L’il Boo is going through a ‘hello, I’m your worst nightmare and will be starring in my own version of The Exorcist shortly’ phase. i.e. he’s 15 months old. He is – and I’m searching for another word here, but when the naughty cap fits… – uncontrollable. Due to his complete inability lack of desire to understand that no really does mean no when it’s not at any point accompanied by an ‘aren’t you cute‘ smile, he has become the child that needs monitoring every, single second of every, single day. i.e. he’s fifteen months old. I say that again not because I’ve forgotten but so that I remember that this is a phase. And one which all babies-turning-into-toddlers go through.
Or at least I frickin’ hope so.
I am racking my brain to try and remember what Boogie was like at this age, to try and remember if she was this naughty. But, despite it all being so vivid and consuming at the time that the idea of forgetting a single moment seems laughable, you do forget. But from what I can remember – which I know isn’t much – I don’t think Boogie was as uncontrollable. I think that at this age she did understand the difference between a laughing ‘no‘ and a ‘this-is-dangerous-and-if-you-keep-doing-this-your-mother-will-have-a-minor-heart-attack’ no. Not that she didn’t have her own issues, mind.
But don’t worry. I’m not going to make the common mistake of turning my own very limited (and possibly untrue) experience into a whole line about gender differences – you know the one, like ‘my son was a bit naughtier than my daughter at a particular stage of his development therefore all boys are naughtier than all girls and therefore only men should be mechanics and physicists and professional wrestlers.’ Or any of the other kind of clap-trap you’ll hear on a daily basis (or indeed, hourly basis if you make the mistake of actually having two children of differing sexes).
But what does seem incontrovertible (unless you, like, believe The Daily Male) is that almost from the very hour of their birth (if not before), we do genderise our children, even those among us who try really, really hard not to. Studies show all kinds of ways in which we, as parents and as a society, treat girls and boys differently, leading, inevitably, to differing outcomes at a broad gender level. Often, even the way such studies are conducted can be seen to have an inherent gender bias. Which fact will fry your head if you think about it too long.
This means of course that every frickin’ minute I’m in a constant state of self-assessment trying to establish whether I’ve managed to overcome any of the inherent gender stereotypes which I hold sub-consciously (don’t look at me like that because you all do too unless you were raised in a vacuum), even if consciously I reject those stereotypes.
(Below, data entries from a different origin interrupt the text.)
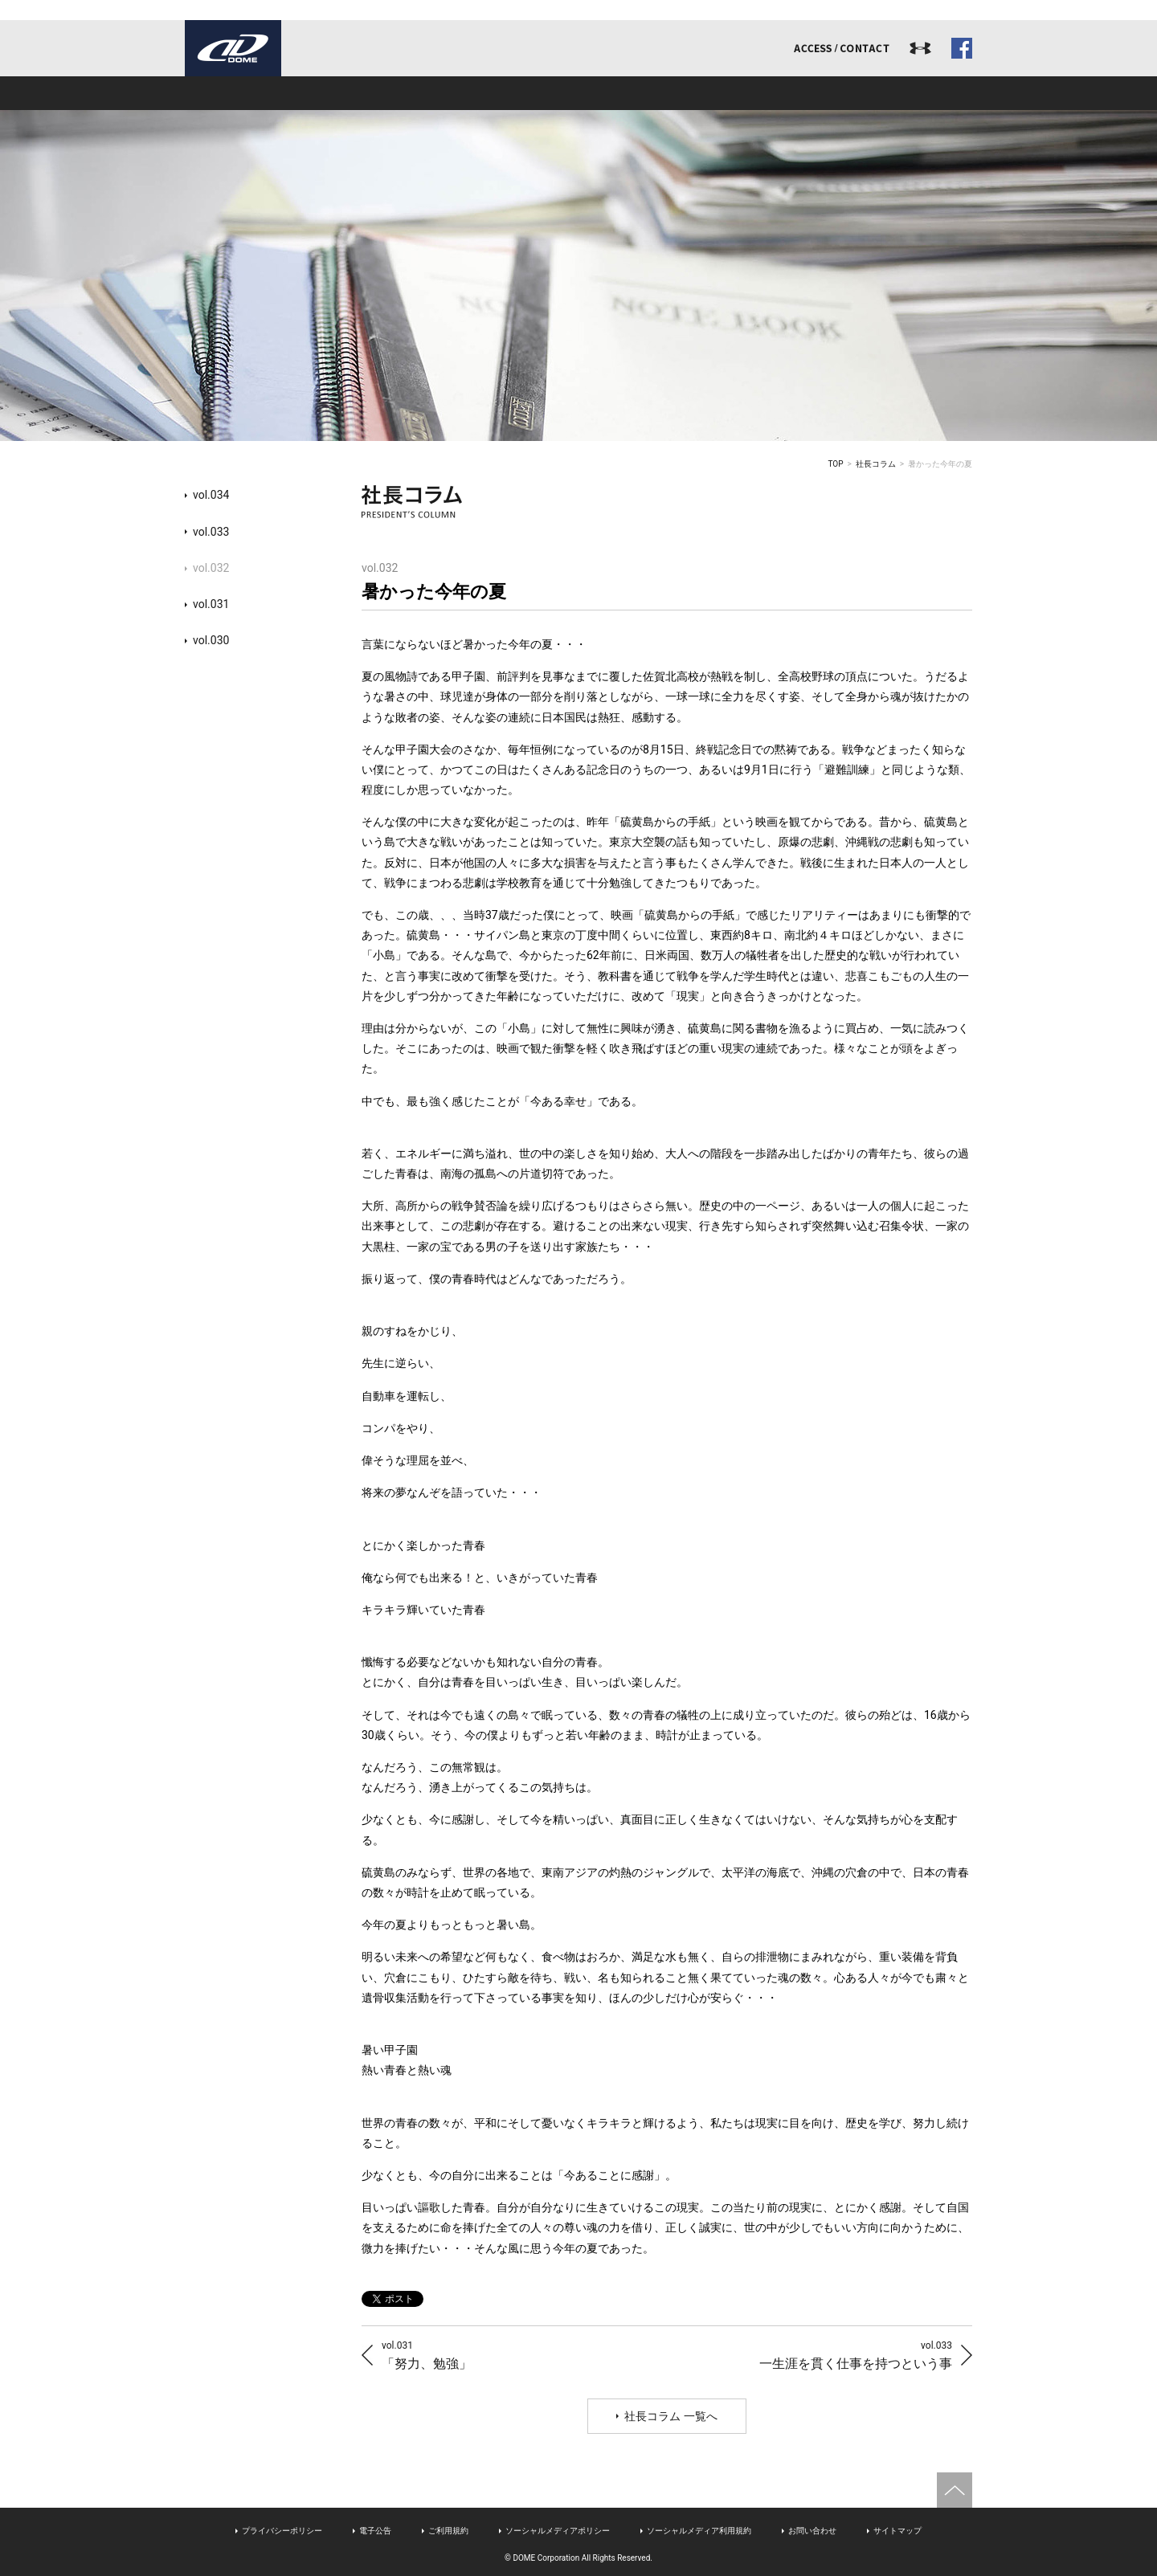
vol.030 (211, 640)
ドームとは (263, 93)
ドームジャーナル (893, 93)
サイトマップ (897, 2530)
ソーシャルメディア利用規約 (699, 2530)
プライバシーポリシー (282, 2530)
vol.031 (211, 604)
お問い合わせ (812, 2530)
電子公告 (375, 2530)
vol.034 (211, 494)
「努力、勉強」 (427, 2354)
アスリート (578, 93)
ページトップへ (954, 2490)
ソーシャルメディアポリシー (557, 2530)
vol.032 (211, 567)
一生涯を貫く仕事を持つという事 (855, 2354)
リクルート (736, 93)
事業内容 (421, 93)
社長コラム (876, 463)
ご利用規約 (448, 2530)
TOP (836, 463)
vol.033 (211, 531)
Yeah, I know, I wouldn’t want to be me, either. It’s frickin’ exhausting. But knowledge is power, and the more I know the more success I have.
But still. Do I treat L’il Boo differently to Boogie? I know that the answer is yes, I do. The biggest difference (which even to me is noticeable) is that I’m much more laissez-faire about him. He gets to wander and climb and balance and shove things up his nose with distinctly less maternal shrieking than his sister ever experienced. So there you go: for all my good intentions, I’m already slipping into the stereotype that boys are just more physical and more able to cope with the consequences of that physicality (which today number one large forehead bruise from headbutting the stair tread in his attempt to climb the gate and one gashed nose from trying to dive into the toy box and slightly miscalculating the angle). Except I really don’t think the difference has anything to do with his gender and everything to do with his position in the family.
He’s reaping the rewards of being the second child. Before I had Boogie, I lived like any sensible woman with no dependants: completely irresponsibly without a care in the world. When somebody placed Boogie in my arms, I realised that I was responsible for this tiny, fragile, delicate, breakable bundle and that realisation sent me a bit fruit-loopy. Well, a lot fruit-loopy. As a person who’s favourite phrase was ‘it’s not time to worry yet’ and who didn’t actually understand the concept of anxiety, I had no mechanism to cope with the over-whelming burden of a baby. As a result, I warped into the kind of over-protective mother you always seem to see featured on programmes about serial killers. My heart was so permanently in my throat that I thought I was having a heart attack every time I coughed. Ah, those were the days.
And now I’m (a bit) better. Boogie is encouraged to find and test her own ever-increasing limits while I do the same. And so it is with L’il Boo; he’s just starting younger.
So I give myself a break, but the fact still remains that, whether because of gender or not, my changed behaviour towards L’il Boo will probably lead (initially at least) to a more physically confident child. And this will be attributed by everybody as being because he’s a boy.